Protocol
Early in our work on Underlay, we struggled to pin down what the Underlay is specifically. Is it a layer over a database? A provenance signing protocol? A network protocol for sending data?
To answer that, it is also important to identify what purpose Underlay is serving.
Our current answer is that the purpose of the Underlay is to make public data more accessible and effective. To make that data easier to understand, integrate, and maintain. More about that purpose is explored here.
With that in mind, it is often easier to identify what parts of that problem Underlay does not address. For example, we are not trying to increase query-speed of data (i.e. we're not a database), and we're not trying to improve transfer sizes (i.e. we're not a compression algorithm).
In fact, nearly all of the technical components that one typically thinks of when considering public datasets have already been considered and addressed by past efforts around the Semantic Web, RDF, and modern efforts on IPFS, IPLD, Dat, and other open data projects. However, despite the technical expertise brought to these projects, the reality of public data still leaves us wanting. As such, we identify that a missing piece we can address is the social dynamics of using public data. Our approach is to identify simple, well-established technical components that can serve as the basis for facilitating more effective, equitable, and sustainble processes.

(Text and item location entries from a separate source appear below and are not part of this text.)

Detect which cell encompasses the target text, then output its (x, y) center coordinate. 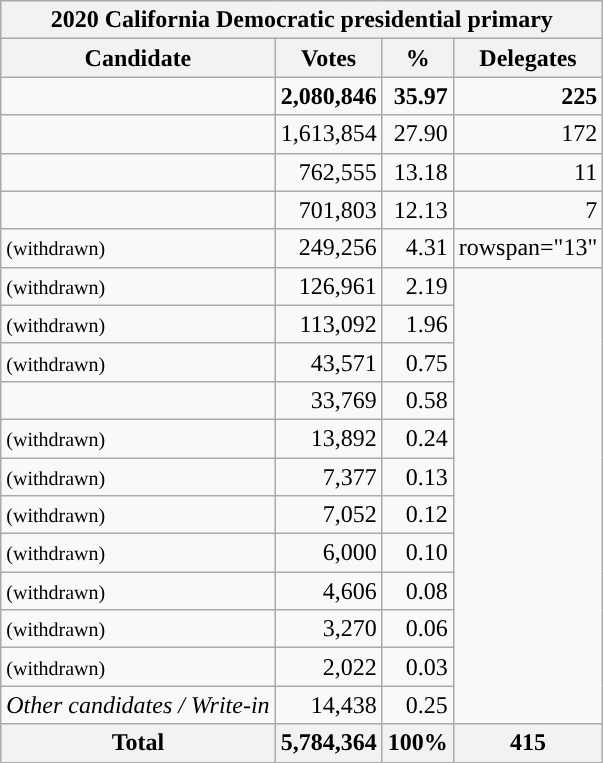
4,606 (328, 591)
0.13 (418, 477)
Candidate (138, 58)
14,438 (328, 705)
0.75 (418, 362)
Votes (328, 58)
43,571 (328, 362)
% (418, 58)
249,256 (328, 248)
0.03 (418, 667)
0.58 (418, 400)
12.13 (418, 210)
0.12 (418, 515)
126,961 (328, 286)
33,769 (328, 400)
172 (528, 134)
35.97 (418, 96)
1.96 (418, 324)
Other candidates / Write-in (138, 705)
2.19 (418, 286)
Total (138, 743)
2,022 (328, 667)
0.10 (418, 553)
415 (528, 743)
0.06 (418, 629)
762,555 (328, 172)
6,000 (328, 553)
100% (418, 743)
rowspan="13" (528, 248)
Delegates (528, 58)
3,270 (328, 629)
1,613,854 (328, 134)
7,377 (328, 477)
27.90 (418, 134)
2020 California Democratic presidential primary (302, 20)
0.25 (418, 705)
701,803 (328, 210)
4.31 (418, 248)
7 (528, 210)
113,092 (328, 324)
0.08 (418, 591)
13.18 (418, 172)
225 (528, 96)
13,892 (328, 438)
0.24 (418, 438)
5,784,364 (328, 743)
7,052 (328, 515)
11 (528, 172)
2,080,846 (328, 96)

The Underlay is premised on the idea that a knowledge graph can be constructed from a series of distributed transactions called assertions. Multiple assertions are combined through a process called reduction and can be curated into useful groupings using collections.
Assertions
An assertion is simply a set of data with some form of attribution. In general, this attribution could by a cryptographic signature or any sort of pointer to an identity. For most development, we use JSON blobs to send data around, so we will use that for these examples, but the approach is not specific to JSON serialization - any would do just fine and the specific choice should be one of technical appropriateness, not protocol mandate.
A toy example of an assertion is simply something like
{
data: { name: 'Rosalind Franklin', birthYear: '1920' },
signature: 'Jude'
}
In english: 'Jude says that Rosalind Franklin was born in 1920'.
Reduction
Now, say we have two assertions:
[
{
data: [{ name: 'Rosalind Franklin', birthYear: '1919', favoriteColor: 'red' }],
signature: 'Jude'
},
{
data: [{ name: 'Rosalind Franklin', birthYear: '1920' }],
signature: 'Ash'
}
]
We want a way to take multiple assertions and process them such that we end up with a singular output state.

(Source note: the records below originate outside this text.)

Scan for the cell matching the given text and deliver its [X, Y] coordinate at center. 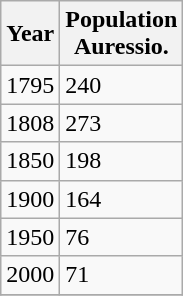
2000 [30, 275]
71 [122, 275]
273 [122, 123]
76 [122, 237]
1850 [30, 161]
164 [122, 199]
1950 [30, 237]
Population Auressio. [122, 34]
240 [122, 85]
1795 [30, 85]
1900 [30, 199]
198 [122, 161]
Year [30, 34]
1808 [30, 123]
Extract the (x, y) coordinate from the center of the cell holding the provided text.  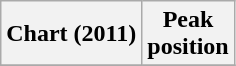
Peak position (188, 34)
Chart (2011) (72, 34)
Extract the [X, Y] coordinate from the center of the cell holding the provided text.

There are many ways we could 'reduce' these toy assertions into a single state. We could:
- Overwrite old assertions with newer ones
///Output { data: [{ name: 'Rosalind Franklin', birthYear: '1920' }], }
- Append assertions
///Output { data: [ { name: 'Rosalind Franklin', birthYear: '1920' }, { name: 'Rosalind Franklin', birthYear: '1919', favoriteColor: 'red' } ] }
- Merge assertions
///Output { data: [ { name: 'Rosalind Franklin', birthYear: '1920', favoriteColor: 'red' }, ] }
And of course, we could do such transactions with any set of filters (e.g. Filter out all assertions that aren't from Jude).
In reality, we need a bit more than is described in the toy example. Specifically, we need a schema which allows us to specify important elements such as unique identifiers (in order to know how to merge), and we need some way of maintaining provenance into the output data. In practice, a set of input assertions and resulting outputs look more like this:
// Schema
{
id: "schemaEntityUUID",
key: "Person",
attributes: [
{ id: "uuid2", key: "name", type: "Text", isUID: true, isOptional: false },
{ id: "uuid3", key: "age", type: "Text", isUID: false, isOptional: false },
],
},
// Input Assertions
// Note that each assertion is a full schema-compliant dataset that could stand on its own. Reduction is the process of taking these schema-compliant datasets and producing a singular output shcema-compliant dataset.
[
{
Person: [
{ _ulid: "idA", _ulprov: "provA", name: "John", age: 13 },
{ _ulid: "idB", _ulprov: "provA", name: "Mary" },
],
},
{
Person: [
{ _ulid: "idG", _ulprov: "provB", name: "John", age: 27 },
{ _ulid: "idL", _ulprov: "provB", name: "Mary" },
{ _ulid: "idH", _ulprov: "provB", name: "Darren" },
]
}
]
// Merge Output
{
Person: [
{ _ulid: "idA", _ulprov: "provA,provB", name: "John", age: 27 },
{ _ulid: "idB", _ulprov: "provA", name: "Mary" },
{ _ulid: "idH", _ulprov: "provB", name: "Darren" },
]
}
The simple process is to start at the beginning of your list of assertions, and one-by-one reduce the assertion into the previous dataset state.
Deletions
The set of assertions that represent typical database operations may not necessarily be obvious. For example, the least clever reduction-friendly technique for deleting an entity from a dataset is to issue an assertion with an identical dataset with the deleted entity missing and using an overwrite
reduction technique. This is a bit inverted from how you think about deleting. Typically you just think "remove this item", you don't think "re-state every other item except this one". Shorthands can be implemented to handle such cases without being overly verbose or storage-intensive. The reason we don't simply have a delete
reduction technique is that each assertion is intended to be a positive statement, and one that can stand as its own schema-compliant dataset. A list of items to delete is not a positive statement, and it does not make sense as a stand-alone dataset.